Não é de hoje que os técnicos que ocupam cargos na Prefeitura de Feira de Santana, reclamam dos baixos salários pagos para funções que exigem alto conhecimento técnico e muita dedicação. Durante essa semana, o assunto voltou a ficar mais acirrado quando foi anunciado o congelamento dos salários dos vereadores.
Segundo o presidente da Câmara Municipal, vereador Fernando Torres, os edis juntamente com a mesa diretora da Casa Legislativa feirense, decidiram não promover o salário aprovado para o exercício de 2021 a 2024. Os vereadores receberão os salários do ano de 2020 ou seja 16 mil reais e não os 18 mil aprovados. O congelamento seria por todo ano de 2021.
Se o efeito for extensivo aos cargos do executivo trará dificuldades para o prefeito Colbert Martins na formação de seu quadro técnico no secretariado. O alcaide já disse que está tendo dificuldade em montar o quadro, dado aos salários que não são compatíveis com os exigidos.

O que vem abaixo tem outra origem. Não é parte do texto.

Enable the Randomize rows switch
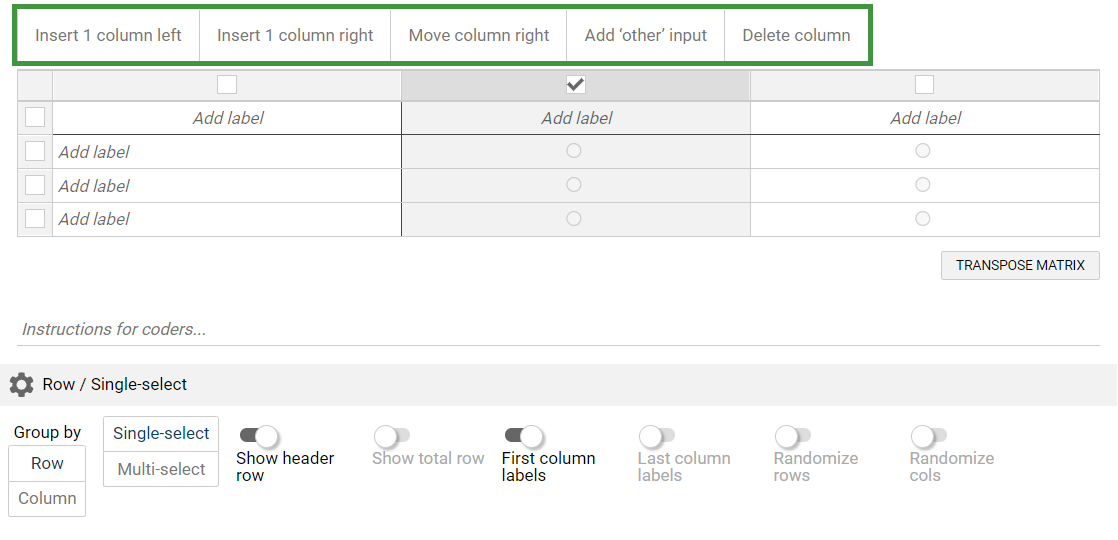 click(x=792, y=436)
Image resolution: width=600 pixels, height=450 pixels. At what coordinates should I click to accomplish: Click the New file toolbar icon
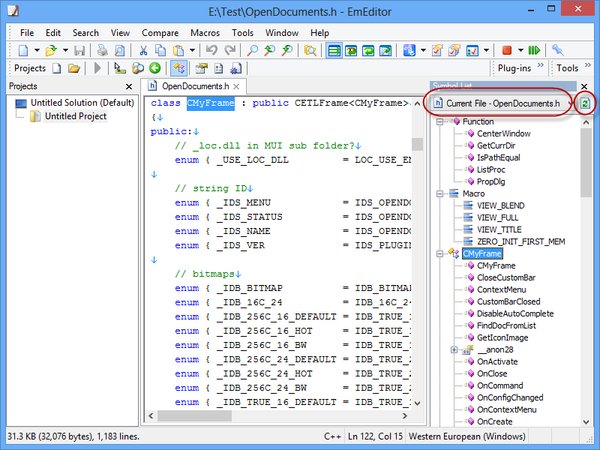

Outra situação que deverá ser enfrentada é a baixa qualidade para os cargos de segundo e terceiro escalão, os salários baixíssimos, obriga o prefeito a nomear políticos e não técnicos para os cargos, o que tem refletido muito nos rendimentos do atendimento das necessidades da cidade.
Com os salários congelados em 16 mil, muitos se recusam a deixar suas atividades para se dedicar a uma pasta no município. São pastas técnicas, Saúde (médicos e enfermeiros), Fazenda (auditores ficais), Desenvolvimento Urbano, Meio Ambiente, Planejamento, Superintendências, Administração e Seprev.

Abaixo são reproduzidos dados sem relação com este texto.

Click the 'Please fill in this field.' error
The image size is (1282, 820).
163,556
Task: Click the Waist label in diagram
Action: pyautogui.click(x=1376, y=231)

O congelamento que deve ser confirmado nesta segunda-feira (11), pelo presidente da Câmara Municipal, Fernando Torres, certamente trará dificuldades para o prefeito na formação de seu quadro técnico. Por falta de nomes novos que aceite o desafio, o alcaide vai formando seu quadro com o já tem, velhos nomes conhecidos da sociedade e que não trazem mudanças algumas, por apresentarem as mesmas linhas de trabalho.